TASK TO COMPLETE:
Each record below should be written out again exactly.

Dataset records
-----

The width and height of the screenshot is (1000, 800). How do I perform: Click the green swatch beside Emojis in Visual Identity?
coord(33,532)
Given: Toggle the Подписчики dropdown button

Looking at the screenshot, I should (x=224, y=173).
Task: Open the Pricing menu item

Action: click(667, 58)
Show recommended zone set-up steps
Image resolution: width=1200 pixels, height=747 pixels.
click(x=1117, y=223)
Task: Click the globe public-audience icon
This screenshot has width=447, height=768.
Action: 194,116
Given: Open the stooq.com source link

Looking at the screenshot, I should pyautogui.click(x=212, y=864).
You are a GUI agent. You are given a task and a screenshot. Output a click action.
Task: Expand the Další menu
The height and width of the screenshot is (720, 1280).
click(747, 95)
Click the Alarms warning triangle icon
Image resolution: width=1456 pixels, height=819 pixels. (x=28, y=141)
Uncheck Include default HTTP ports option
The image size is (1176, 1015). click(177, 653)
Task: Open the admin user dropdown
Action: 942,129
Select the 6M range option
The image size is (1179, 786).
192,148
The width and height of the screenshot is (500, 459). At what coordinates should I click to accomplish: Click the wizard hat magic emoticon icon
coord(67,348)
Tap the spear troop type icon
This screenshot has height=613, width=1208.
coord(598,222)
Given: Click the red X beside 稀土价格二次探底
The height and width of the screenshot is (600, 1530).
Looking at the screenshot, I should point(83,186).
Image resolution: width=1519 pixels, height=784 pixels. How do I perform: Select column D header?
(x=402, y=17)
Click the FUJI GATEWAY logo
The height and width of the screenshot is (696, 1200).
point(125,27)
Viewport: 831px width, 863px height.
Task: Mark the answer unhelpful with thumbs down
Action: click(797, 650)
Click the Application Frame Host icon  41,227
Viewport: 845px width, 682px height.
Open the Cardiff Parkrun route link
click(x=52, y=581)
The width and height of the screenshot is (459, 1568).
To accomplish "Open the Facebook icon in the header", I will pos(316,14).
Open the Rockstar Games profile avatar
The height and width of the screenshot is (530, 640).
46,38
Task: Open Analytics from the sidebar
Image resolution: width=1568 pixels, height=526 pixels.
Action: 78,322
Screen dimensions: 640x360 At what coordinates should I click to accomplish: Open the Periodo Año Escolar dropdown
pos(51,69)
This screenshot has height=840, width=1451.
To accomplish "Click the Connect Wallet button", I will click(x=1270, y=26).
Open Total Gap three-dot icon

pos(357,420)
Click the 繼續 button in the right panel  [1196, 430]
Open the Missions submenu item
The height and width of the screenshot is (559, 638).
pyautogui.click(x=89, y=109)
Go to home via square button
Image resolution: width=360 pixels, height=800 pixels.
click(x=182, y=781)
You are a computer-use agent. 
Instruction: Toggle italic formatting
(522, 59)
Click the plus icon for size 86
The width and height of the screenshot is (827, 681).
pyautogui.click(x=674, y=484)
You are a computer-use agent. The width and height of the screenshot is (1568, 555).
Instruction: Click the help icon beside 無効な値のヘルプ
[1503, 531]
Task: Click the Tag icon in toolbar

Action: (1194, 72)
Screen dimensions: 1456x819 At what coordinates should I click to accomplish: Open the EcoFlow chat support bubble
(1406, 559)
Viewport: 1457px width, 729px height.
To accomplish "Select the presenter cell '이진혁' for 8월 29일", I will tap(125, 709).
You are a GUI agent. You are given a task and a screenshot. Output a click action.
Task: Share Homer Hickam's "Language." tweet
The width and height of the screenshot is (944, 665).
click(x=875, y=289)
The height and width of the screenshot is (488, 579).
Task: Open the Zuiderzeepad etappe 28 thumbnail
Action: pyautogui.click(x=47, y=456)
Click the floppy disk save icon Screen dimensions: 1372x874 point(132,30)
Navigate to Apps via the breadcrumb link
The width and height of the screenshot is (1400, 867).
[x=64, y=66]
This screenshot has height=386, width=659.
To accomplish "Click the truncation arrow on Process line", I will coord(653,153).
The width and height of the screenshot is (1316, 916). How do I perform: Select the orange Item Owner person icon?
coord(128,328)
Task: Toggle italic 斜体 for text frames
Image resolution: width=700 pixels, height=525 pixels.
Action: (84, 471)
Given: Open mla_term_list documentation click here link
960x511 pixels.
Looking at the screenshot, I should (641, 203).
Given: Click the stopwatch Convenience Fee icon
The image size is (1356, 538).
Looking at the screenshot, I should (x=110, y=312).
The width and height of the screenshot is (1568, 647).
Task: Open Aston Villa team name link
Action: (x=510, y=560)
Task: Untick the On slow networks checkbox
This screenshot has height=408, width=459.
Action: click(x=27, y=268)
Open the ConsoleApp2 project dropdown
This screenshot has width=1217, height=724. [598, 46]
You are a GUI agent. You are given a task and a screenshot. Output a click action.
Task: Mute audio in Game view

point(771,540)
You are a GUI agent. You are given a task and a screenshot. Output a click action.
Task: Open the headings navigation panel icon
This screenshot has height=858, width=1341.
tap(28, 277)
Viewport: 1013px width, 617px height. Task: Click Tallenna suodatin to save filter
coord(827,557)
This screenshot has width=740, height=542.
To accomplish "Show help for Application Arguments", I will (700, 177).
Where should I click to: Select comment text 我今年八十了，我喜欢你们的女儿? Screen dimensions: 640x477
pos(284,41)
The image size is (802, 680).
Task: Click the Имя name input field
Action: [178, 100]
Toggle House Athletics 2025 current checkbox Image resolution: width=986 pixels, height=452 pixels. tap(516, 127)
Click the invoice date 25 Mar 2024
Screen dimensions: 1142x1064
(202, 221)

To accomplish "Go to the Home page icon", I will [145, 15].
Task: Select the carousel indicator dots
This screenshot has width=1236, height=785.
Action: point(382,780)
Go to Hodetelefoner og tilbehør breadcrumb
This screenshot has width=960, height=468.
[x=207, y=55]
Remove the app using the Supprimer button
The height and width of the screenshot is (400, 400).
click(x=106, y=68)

-----

SOLUTION FOR THIS PROBLEM:
The width and height of the screenshot is (1000, 800). How do I perform: Click the green swatch beside Emojis in Visual Identity?
coord(33,532)
Given: Toggle the Подписчики dropdown button

Looking at the screenshot, I should (x=224, y=173).
Task: Open the Pricing menu item

Action: click(667, 58)
Show recommended zone set-up steps
Image resolution: width=1200 pixels, height=747 pixels.
click(x=1117, y=223)
Task: Click the globe public-audience icon
This screenshot has width=447, height=768.
Action: 194,116
Given: Open the stooq.com source link

Looking at the screenshot, I should pyautogui.click(x=212, y=864).
You are a GUI agent. You are given a task and a screenshot. Output a click action.
Task: Expand the Další menu
The height and width of the screenshot is (720, 1280).
click(747, 95)
Click the Alarms warning triangle icon
Image resolution: width=1456 pixels, height=819 pixels. (x=28, y=141)
Uncheck Include default HTTP ports option
The image size is (1176, 1015). click(177, 653)
Task: Open the admin user dropdown
Action: 942,129
Select the 6M range option
The image size is (1179, 786).
192,148
The width and height of the screenshot is (500, 459). At what coordinates should I click to accomplish: Click the wizard hat magic emoticon icon
coord(67,348)
Tap the spear troop type icon
This screenshot has height=613, width=1208.
coord(598,222)
Given: Click the red X beside 稀土价格二次探底
The height and width of the screenshot is (600, 1530).
Looking at the screenshot, I should point(83,186).
Image resolution: width=1519 pixels, height=784 pixels. How do I perform: Select column D header?
(x=402, y=17)
Click the FUJI GATEWAY logo
The height and width of the screenshot is (696, 1200).
point(125,27)
Viewport: 831px width, 863px height.
Task: Mark the answer unhelpful with thumbs down
Action: click(797, 650)
Click the Application Frame Host icon  41,227
Viewport: 845px width, 682px height.
Open the Cardiff Parkrun route link
click(x=52, y=581)
The width and height of the screenshot is (459, 1568).
To accomplish "Open the Facebook icon in the header", I will pos(316,14).
Open the Rockstar Games profile avatar
The height and width of the screenshot is (530, 640).
46,38
Task: Open Analytics from the sidebar
Image resolution: width=1568 pixels, height=526 pixels.
Action: 78,322
Screen dimensions: 640x360 At what coordinates should I click to accomplish: Open the Periodo Año Escolar dropdown
pos(51,69)
This screenshot has height=840, width=1451.
To accomplish "Click the Connect Wallet button", I will click(x=1270, y=26).
Open Total Gap three-dot icon

pos(357,420)
Click the 繼續 button in the right panel  [1196, 430]
Open the Missions submenu item
The height and width of the screenshot is (559, 638).
pyautogui.click(x=89, y=109)
Go to home via square button
Image resolution: width=360 pixels, height=800 pixels.
click(x=182, y=781)
You are a computer-use agent. 
Instruction: Toggle italic formatting
(522, 59)
Click the plus icon for size 86
The width and height of the screenshot is (827, 681).
pyautogui.click(x=674, y=484)
You are a computer-use agent. The width and height of the screenshot is (1568, 555).
Instruction: Click the help icon beside 無効な値のヘルプ
[1503, 531]
Task: Click the Tag icon in toolbar

Action: (1194, 72)
Screen dimensions: 1456x819 At what coordinates should I click to accomplish: Open the EcoFlow chat support bubble
(1406, 559)
Viewport: 1457px width, 729px height.
To accomplish "Select the presenter cell '이진혁' for 8월 29일", I will tap(125, 709).
You are a GUI agent. You are given a task and a screenshot. Output a click action.
Task: Share Homer Hickam's "Language." tweet
The width and height of the screenshot is (944, 665).
click(x=875, y=289)
The height and width of the screenshot is (488, 579).
Task: Open the Zuiderzeepad etappe 28 thumbnail
Action: pyautogui.click(x=47, y=456)
Click the floppy disk save icon Screen dimensions: 1372x874 point(132,30)
Navigate to Apps via the breadcrumb link
The width and height of the screenshot is (1400, 867).
[x=64, y=66]
This screenshot has height=386, width=659.
To accomplish "Click the truncation arrow on Process line", I will coord(653,153).
The width and height of the screenshot is (1316, 916). How do I perform: Select the orange Item Owner person icon?
coord(128,328)
Task: Toggle italic 斜体 for text frames
Image resolution: width=700 pixels, height=525 pixels.
Action: (84, 471)
Given: Open mla_term_list documentation click here link
960x511 pixels.
Looking at the screenshot, I should (641, 203).
Given: Click the stopwatch Convenience Fee icon
The image size is (1356, 538).
Looking at the screenshot, I should (x=110, y=312).
The width and height of the screenshot is (1568, 647).
Task: Open Aston Villa team name link
Action: (x=510, y=560)
Task: Untick the On slow networks checkbox
This screenshot has height=408, width=459.
Action: click(x=27, y=268)
Open the ConsoleApp2 project dropdown
This screenshot has width=1217, height=724. [598, 46]
You are a GUI agent. You are given a task and a screenshot. Output a click action.
Task: Mute audio in Game view

point(771,540)
You are a GUI agent. You are given a task and a screenshot. Output a click action.
Task: Open the headings navigation panel icon
This screenshot has height=858, width=1341.
tap(28, 277)
Viewport: 1013px width, 617px height. Task: Click Tallenna suodatin to save filter
coord(827,557)
This screenshot has width=740, height=542.
To accomplish "Show help for Application Arguments", I will (700, 177).
Where should I click to: Select comment text 我今年八十了，我喜欢你们的女儿? Screen dimensions: 640x477
pos(284,41)
The image size is (802, 680).
Task: Click the Имя name input field
Action: [178, 100]
Toggle House Athletics 2025 current checkbox Image resolution: width=986 pixels, height=452 pixels. tap(516, 127)
Click the invoice date 25 Mar 2024
Screen dimensions: 1142x1064
(202, 221)

To accomplish "Go to the Home page icon", I will [145, 15].
Task: Select the carousel indicator dots
This screenshot has width=1236, height=785.
Action: point(382,780)
Go to Hodetelefoner og tilbehør breadcrumb
This screenshot has width=960, height=468.
[x=207, y=55]
Remove the app using the Supprimer button
The height and width of the screenshot is (400, 400).
click(x=106, y=68)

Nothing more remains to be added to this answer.